#### [TASK TO COMPLETE]
Count every line in the entries that contains "right". Report that count alone.

#### [PROVIDED MATERIAL]
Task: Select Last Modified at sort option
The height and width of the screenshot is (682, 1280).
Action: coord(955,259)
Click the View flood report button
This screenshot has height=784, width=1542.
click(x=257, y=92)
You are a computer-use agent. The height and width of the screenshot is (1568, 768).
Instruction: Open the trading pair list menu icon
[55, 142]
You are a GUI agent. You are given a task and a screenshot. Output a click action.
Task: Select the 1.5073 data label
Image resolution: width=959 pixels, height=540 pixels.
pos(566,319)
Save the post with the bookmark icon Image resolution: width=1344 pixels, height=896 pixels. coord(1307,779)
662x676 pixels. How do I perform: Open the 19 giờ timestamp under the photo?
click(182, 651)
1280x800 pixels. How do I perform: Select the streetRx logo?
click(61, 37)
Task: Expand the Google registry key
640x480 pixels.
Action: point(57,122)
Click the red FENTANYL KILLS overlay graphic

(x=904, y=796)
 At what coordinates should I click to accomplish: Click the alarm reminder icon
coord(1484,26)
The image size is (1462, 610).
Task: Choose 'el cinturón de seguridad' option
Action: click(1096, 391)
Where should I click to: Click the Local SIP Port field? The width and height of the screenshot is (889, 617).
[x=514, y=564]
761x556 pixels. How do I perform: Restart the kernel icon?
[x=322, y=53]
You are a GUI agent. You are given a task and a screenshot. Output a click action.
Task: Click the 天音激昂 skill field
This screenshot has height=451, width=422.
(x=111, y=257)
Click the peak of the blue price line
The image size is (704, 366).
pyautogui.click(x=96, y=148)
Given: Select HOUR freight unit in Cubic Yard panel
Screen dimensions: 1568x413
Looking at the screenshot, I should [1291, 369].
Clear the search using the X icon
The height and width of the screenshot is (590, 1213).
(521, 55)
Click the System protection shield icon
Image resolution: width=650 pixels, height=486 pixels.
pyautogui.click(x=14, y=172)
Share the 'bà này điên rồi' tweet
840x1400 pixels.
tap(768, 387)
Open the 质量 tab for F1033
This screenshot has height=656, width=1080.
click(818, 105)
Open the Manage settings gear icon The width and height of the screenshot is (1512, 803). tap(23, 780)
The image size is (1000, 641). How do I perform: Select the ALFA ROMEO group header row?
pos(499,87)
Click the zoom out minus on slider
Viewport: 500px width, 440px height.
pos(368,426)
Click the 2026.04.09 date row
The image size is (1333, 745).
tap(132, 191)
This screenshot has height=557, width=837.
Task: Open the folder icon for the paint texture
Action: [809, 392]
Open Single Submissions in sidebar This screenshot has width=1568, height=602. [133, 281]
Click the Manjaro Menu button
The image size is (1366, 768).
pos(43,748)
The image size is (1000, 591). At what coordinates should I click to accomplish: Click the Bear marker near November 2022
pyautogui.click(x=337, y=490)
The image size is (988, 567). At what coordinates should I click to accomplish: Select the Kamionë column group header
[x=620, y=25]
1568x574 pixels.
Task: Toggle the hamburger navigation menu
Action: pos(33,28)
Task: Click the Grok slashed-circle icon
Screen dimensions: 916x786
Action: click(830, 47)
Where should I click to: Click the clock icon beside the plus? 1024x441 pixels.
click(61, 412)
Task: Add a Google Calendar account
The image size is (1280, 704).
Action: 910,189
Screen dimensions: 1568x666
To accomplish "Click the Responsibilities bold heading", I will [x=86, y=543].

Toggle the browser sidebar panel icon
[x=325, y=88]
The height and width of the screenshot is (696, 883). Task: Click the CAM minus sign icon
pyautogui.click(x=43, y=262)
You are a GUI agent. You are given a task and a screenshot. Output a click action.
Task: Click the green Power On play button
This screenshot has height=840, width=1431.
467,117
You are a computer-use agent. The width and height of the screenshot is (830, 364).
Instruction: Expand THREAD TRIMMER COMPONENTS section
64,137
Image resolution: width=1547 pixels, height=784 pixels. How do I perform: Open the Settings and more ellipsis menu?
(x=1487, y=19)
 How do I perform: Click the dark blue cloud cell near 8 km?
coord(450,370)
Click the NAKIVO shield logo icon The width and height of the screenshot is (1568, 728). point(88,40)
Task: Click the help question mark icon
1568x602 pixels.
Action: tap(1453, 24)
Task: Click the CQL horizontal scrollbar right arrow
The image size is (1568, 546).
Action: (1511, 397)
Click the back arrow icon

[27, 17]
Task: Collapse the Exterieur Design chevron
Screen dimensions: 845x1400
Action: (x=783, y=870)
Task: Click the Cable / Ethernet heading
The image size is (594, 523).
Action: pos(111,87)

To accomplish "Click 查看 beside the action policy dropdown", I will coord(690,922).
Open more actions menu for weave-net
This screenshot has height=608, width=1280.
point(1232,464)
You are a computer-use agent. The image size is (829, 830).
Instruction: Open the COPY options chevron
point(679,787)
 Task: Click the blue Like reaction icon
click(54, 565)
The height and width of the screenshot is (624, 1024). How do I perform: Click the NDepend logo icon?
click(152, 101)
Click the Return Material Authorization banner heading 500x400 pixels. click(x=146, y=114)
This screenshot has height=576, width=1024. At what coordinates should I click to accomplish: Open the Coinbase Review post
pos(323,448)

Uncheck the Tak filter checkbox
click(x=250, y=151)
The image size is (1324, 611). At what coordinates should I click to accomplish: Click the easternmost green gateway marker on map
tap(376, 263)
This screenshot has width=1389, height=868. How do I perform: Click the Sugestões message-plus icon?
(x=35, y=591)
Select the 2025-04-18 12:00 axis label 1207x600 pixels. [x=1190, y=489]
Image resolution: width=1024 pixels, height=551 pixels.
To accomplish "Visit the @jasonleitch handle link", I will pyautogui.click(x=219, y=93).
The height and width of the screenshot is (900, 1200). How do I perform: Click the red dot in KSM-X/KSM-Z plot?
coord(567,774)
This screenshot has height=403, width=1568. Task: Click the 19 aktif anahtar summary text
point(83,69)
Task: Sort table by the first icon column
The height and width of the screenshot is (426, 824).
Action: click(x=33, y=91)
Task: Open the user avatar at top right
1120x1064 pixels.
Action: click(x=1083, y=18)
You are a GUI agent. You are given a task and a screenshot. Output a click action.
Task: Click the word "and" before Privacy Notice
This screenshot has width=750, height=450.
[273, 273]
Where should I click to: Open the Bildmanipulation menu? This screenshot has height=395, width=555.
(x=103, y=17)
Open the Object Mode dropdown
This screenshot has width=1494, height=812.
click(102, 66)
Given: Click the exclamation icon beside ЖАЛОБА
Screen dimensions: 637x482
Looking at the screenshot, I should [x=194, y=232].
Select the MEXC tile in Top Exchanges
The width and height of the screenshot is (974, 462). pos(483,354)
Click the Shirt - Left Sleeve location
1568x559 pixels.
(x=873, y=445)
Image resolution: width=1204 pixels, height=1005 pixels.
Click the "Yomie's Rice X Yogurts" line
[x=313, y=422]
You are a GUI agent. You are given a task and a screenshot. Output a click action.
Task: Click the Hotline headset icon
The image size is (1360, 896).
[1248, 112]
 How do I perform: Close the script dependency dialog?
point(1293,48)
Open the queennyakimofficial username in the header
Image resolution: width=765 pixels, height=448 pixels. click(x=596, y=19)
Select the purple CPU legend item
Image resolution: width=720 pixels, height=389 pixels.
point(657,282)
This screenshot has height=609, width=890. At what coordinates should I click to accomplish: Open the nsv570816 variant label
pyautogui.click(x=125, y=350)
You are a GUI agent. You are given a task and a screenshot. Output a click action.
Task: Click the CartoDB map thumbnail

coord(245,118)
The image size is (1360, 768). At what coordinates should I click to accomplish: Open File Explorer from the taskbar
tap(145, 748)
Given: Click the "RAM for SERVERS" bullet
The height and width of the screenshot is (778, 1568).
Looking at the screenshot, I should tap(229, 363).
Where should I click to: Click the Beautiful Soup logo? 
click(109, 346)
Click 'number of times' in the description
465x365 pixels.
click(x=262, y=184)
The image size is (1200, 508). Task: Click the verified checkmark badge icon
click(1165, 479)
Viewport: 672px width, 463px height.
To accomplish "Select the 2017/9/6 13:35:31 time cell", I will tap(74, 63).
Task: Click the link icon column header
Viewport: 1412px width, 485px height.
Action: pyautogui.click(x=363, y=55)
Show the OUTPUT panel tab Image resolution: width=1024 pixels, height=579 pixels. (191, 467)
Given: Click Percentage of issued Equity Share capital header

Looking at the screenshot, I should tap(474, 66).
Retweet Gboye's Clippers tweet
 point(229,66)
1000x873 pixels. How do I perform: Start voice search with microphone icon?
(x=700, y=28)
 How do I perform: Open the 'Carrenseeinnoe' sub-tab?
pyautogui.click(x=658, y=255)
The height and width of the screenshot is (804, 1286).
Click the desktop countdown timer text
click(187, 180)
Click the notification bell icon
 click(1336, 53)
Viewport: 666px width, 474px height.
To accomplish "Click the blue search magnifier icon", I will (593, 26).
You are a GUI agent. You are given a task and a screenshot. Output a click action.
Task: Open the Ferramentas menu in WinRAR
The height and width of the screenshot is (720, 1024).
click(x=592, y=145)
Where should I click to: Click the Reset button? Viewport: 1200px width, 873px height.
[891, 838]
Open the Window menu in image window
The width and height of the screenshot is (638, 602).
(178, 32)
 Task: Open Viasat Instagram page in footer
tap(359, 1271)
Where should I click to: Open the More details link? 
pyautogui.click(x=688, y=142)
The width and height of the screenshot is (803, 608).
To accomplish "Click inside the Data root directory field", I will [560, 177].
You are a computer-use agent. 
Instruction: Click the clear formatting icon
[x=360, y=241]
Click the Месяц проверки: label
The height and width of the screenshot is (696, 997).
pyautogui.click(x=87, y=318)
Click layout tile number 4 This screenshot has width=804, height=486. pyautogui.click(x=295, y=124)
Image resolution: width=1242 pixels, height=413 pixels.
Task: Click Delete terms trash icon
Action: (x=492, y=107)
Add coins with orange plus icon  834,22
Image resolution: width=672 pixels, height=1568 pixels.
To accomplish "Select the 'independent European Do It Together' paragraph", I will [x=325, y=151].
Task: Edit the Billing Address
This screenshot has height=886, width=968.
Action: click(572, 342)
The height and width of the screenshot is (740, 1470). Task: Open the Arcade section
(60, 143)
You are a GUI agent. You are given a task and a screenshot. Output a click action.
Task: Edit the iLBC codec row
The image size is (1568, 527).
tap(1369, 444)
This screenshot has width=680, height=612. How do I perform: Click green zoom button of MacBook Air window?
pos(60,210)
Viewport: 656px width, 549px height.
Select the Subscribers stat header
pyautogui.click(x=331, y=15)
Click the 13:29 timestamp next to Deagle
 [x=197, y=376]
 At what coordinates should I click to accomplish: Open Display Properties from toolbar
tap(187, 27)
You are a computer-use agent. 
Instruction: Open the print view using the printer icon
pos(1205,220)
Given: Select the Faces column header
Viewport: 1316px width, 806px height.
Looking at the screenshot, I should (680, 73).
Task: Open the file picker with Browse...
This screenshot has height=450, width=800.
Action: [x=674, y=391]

#### [RESPONSE BOX]
2